=== Selection ===

There can be little doubt that Hillary Clinton lost the 2008 nomination for president because she voted to authorize the Iraq War. If she had opposed it, there would have been no rationale for the Obama candidacy. It is likely that she, not President Obama, would now be in the White House.
It seems crazy. But Clinton might see history repeat itself.
Today, Obama’s effort to achieve a peaceful resolution of our differences with Iran through diplomacy and not war is under serious attack by the same neoconservative claque that promoted the Iraq War. Almost a veto-proof majority of senators is supporting new Iran sanctions that would, if implemented, almost surely cause the Iranians to walk away from the negotiating table. According to the White House, that would greatly increase the chances for war.
Hopefully, she will support Obama and make clear that the United States will pursue a diplomatic solution with Iran.
Last night, in his State of the Union address, Obama made clear that he will veto any new Iran sanctions so long as there is a chance that negotiations could succeed. His language was strong, leaving no doubt that he views the new sanctions bill as dangerous to U.S. interests:
But let me be clear: If this Congress sends me a new sanctions bill now that threatens to derail these talks, I will veto it. For the sake of our national security, we must give diplomacy a chance to succeed.
Obama’s forcefulness on this issue is good news. It couldn’t be more obvious that the last thing he wants in the remainder of his term is another war.

=== Dataset ===

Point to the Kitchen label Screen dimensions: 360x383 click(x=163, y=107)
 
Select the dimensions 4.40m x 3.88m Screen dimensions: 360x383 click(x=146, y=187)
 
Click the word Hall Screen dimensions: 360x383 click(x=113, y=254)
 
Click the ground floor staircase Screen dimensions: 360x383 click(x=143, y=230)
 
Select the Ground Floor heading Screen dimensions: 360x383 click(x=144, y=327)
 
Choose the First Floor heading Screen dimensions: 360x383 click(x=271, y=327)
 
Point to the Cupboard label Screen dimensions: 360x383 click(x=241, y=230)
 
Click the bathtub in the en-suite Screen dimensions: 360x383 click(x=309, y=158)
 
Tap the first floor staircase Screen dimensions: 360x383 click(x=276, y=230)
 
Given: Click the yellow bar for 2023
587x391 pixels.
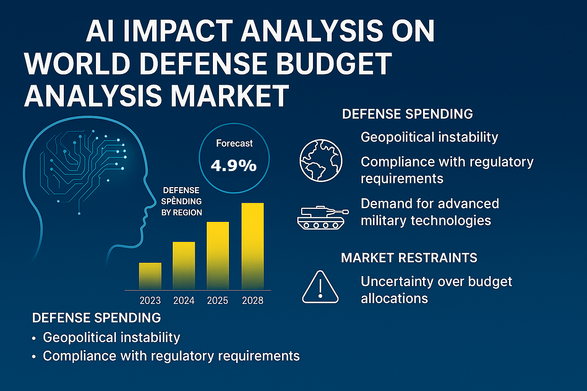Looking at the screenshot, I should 150,276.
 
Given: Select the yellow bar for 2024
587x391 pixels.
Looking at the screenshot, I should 184,265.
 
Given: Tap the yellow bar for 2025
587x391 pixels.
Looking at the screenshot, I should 218,255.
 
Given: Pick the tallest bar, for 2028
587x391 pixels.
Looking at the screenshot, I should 253,246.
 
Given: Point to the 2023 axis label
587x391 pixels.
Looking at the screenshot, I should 150,301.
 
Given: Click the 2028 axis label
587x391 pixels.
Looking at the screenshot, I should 253,301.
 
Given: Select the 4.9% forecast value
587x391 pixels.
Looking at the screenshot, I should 234,166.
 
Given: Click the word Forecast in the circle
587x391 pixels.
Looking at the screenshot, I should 234,144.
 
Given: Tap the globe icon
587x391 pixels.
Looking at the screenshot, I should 321,160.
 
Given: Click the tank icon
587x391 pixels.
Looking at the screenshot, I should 323,218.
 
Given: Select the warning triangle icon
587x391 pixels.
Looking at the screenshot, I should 320,288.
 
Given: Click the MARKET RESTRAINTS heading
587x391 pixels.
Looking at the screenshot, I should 409,258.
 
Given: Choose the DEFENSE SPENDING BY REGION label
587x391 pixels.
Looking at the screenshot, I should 182,201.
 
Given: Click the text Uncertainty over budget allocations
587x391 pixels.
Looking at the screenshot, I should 436,290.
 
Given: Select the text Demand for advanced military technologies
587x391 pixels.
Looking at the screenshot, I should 430,212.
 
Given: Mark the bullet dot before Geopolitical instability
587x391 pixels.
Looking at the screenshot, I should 34,338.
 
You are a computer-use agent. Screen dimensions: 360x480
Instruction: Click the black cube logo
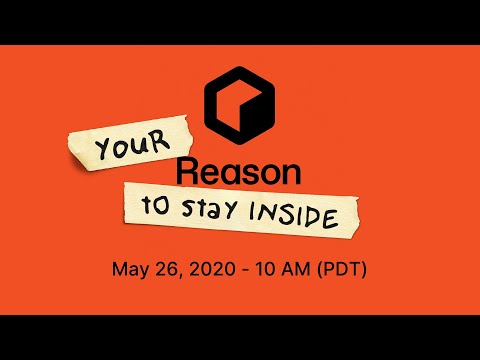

===

- _Given exercise 1_: In the passage on Obama and Iran, can you give again the part that opens with the words containing "Today, Obama’s effort" and closes with "chances for war.", renaming "senators" as "lawmakers"?
- _Given exercise 2_: Can you recast the records from the line that contains "Click the ground" through the line that contains "Point to the Cupboard" as a numbered list, leaving out the blank lines?
The text and the records have no connection to each other.

- _Response 1_:
Today, Obama’s effort to achieve a peaceful resolution of our differences with Iran through diplomacy and not war is under serious attack by the same neoconservative claque that promoted the Iraq War. Almost a veto-proof majority of lawmakers is supporting new Iran sanctions that would, if implemented, almost surely cause the Iranians to walk away from the negotiating table. According to the White House, that would greatly increase the chances for war.

- _Response 2_:
1. Click the ground floor staircase Screen dimensions: 360x383 click(x=143, y=230)
2. Select the Ground Floor heading Screen dimensions: 360x383 click(x=144, y=327)
3. Choose the First Floor heading Screen dimensions: 360x383 click(x=271, y=327)
4. Point to the Cupboard label Screen dimensions: 360x383 click(x=241, y=230)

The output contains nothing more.